Writer Siobhan Roberts met Donald Coxeter in 2001, and followed him with a camcorder on his Budapest journey. She was taken with his tremendous and enduring passion for geometry, as well as his stomach-curdling bedtime elixir - Kahlúa coffee liqueur, peach schnapps, sometimes a splash of vodka, all mixed with soymilk - and his lifelong habit of standing on his head every morning, to which he attributed his longevity. Although by 2002 he had finally abandoned his fitness routine, he was sufficiently reinvigorated by the Budapest conference that during the trip he reinstated his regime of pushups, as well as an air bicycle abdominal exercise that had him spinning his legs through space.

Roberts is a freelance journalist who specializes in mathematics and science. She contributes to Canadian Geographic, Smithsonian, Maisonneuve, The Walrus, The Globe and Mail, and The New York Times. Her biography of Coxeter, King of Infinite Space, won the 2009 Euler Prize, awarded by the Mathematical Association of America, and her Toronto Life profile of the geometer won a National Magazine Award. She is currently a Director's Visitor at the Institute for Advanced Study in Princeton, where she is working on a biography of the Princeton University mathematician/magician John Horton Conway (Walker/Bloomsbury).

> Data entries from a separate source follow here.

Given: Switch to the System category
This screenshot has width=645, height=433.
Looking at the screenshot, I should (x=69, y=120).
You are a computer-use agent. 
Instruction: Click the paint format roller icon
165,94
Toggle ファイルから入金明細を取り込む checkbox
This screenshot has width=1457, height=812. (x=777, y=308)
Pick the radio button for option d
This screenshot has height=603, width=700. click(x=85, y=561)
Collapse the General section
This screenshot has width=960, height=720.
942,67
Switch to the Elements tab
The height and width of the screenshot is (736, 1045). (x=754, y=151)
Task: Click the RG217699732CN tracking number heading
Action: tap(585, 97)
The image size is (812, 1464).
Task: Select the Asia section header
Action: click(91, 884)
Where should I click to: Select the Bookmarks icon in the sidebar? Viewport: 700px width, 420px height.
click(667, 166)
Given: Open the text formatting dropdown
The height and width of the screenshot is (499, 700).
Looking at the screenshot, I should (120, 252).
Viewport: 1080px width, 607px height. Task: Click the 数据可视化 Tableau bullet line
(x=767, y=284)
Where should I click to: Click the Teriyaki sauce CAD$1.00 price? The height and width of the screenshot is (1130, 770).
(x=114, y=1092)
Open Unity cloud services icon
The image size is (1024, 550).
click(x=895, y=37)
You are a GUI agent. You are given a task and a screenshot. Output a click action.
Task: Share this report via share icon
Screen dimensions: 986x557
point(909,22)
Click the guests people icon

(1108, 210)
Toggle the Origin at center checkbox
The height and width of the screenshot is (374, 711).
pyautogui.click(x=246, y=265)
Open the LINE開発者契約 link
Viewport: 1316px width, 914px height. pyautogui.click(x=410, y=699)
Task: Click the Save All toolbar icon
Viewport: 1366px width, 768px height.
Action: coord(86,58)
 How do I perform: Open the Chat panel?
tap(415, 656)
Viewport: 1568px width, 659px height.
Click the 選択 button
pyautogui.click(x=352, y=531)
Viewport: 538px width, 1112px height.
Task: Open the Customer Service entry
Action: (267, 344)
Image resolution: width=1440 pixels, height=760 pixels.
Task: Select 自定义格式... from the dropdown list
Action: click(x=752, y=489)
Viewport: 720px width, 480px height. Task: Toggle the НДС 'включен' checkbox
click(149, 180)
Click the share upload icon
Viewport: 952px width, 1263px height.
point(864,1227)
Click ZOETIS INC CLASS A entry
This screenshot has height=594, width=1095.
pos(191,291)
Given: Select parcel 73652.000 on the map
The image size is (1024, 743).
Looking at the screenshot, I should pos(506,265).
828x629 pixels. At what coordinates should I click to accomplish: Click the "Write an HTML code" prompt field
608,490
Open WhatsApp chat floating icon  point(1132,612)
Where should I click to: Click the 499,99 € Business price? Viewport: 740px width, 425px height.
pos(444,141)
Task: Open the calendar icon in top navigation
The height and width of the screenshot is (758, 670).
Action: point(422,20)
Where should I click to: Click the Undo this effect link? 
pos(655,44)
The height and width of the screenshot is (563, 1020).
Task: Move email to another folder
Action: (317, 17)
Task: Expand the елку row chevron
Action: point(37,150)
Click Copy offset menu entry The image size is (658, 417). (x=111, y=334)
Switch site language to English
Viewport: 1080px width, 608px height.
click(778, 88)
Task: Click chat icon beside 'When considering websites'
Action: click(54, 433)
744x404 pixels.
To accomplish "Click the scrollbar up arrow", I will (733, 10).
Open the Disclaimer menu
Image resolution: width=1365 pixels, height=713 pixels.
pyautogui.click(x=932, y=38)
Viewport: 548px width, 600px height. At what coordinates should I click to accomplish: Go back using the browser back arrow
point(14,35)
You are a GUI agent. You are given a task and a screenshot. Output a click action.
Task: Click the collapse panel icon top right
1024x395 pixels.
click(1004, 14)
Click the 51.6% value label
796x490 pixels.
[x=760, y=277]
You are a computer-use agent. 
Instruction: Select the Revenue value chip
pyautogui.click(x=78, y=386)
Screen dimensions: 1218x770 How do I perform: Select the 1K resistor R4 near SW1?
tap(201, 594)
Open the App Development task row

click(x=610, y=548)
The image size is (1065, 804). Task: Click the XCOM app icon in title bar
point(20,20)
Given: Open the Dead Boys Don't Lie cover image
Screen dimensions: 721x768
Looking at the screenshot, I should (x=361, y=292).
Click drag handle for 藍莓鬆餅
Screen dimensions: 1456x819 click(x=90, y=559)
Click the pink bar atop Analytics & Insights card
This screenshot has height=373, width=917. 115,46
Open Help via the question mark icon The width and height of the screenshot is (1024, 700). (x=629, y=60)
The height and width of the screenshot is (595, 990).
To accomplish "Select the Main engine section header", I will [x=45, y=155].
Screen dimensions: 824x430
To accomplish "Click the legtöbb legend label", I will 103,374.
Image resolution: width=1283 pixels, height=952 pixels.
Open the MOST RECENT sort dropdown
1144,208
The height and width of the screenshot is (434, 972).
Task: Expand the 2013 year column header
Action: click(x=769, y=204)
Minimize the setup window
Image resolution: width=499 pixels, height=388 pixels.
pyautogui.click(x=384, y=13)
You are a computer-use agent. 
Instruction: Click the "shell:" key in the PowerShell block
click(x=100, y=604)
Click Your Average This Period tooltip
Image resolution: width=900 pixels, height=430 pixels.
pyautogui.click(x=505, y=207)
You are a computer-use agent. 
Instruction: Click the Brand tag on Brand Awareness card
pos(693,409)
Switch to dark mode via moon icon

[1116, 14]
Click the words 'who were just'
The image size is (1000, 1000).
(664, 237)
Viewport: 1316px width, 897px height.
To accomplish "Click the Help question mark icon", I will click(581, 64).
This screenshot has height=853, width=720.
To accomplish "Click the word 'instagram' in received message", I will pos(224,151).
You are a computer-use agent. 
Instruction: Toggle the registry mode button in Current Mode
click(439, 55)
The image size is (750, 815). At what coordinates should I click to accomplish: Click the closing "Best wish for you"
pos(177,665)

Producer Daniel Iron established Foundry Films in 2004, and shortly thereafter took on THE MAN WHO SAVED GEOMETRY. He has produced Northern Town, a CBC series set and shot in the Yukon, It's Me Gerald, a six half-hour series for Showcase, and in 2005 Last Exit, a TV movie with CTV directed by John Fawcett. In 2006 he produced Manufactured Landscapes the theatrical documentary on acclaimed photographer, Edward Burtynsky, directed by Jennifer Baichwal which won best Canadian film at Toronto International Film Festival, the Toronto Film Critics Association Awards for Best Canadian Film and Best Documentary of 2006 as well a Genie for Best Documentary. The team has also now completed a third documentary, entitled Act of God, which is in current theatrical release. Iron also produced Sarah Polley's debut feature Away From Her starring Julie Christie and Olympia Dukakis, which was released in the US by Lionsgate in May 2007, and garnered six Gemini awards and two Academy Award Nominations. His most recent production is Cairo Time, written and directed by Ruba Nadda, starring Patricia Clarkson and Alexander Siddig. He recently completed the documentary Toscanini in His Own Words, directed by Larry Weinstein, and has just wrapped production on The Bang Bang Club, starring Ryan Phillippe, Taylor Kitsch and Malin Akerman, a South-African co-production written and directed by Steven Silver, and Act of Dishonour, shot on location in Tajikistan.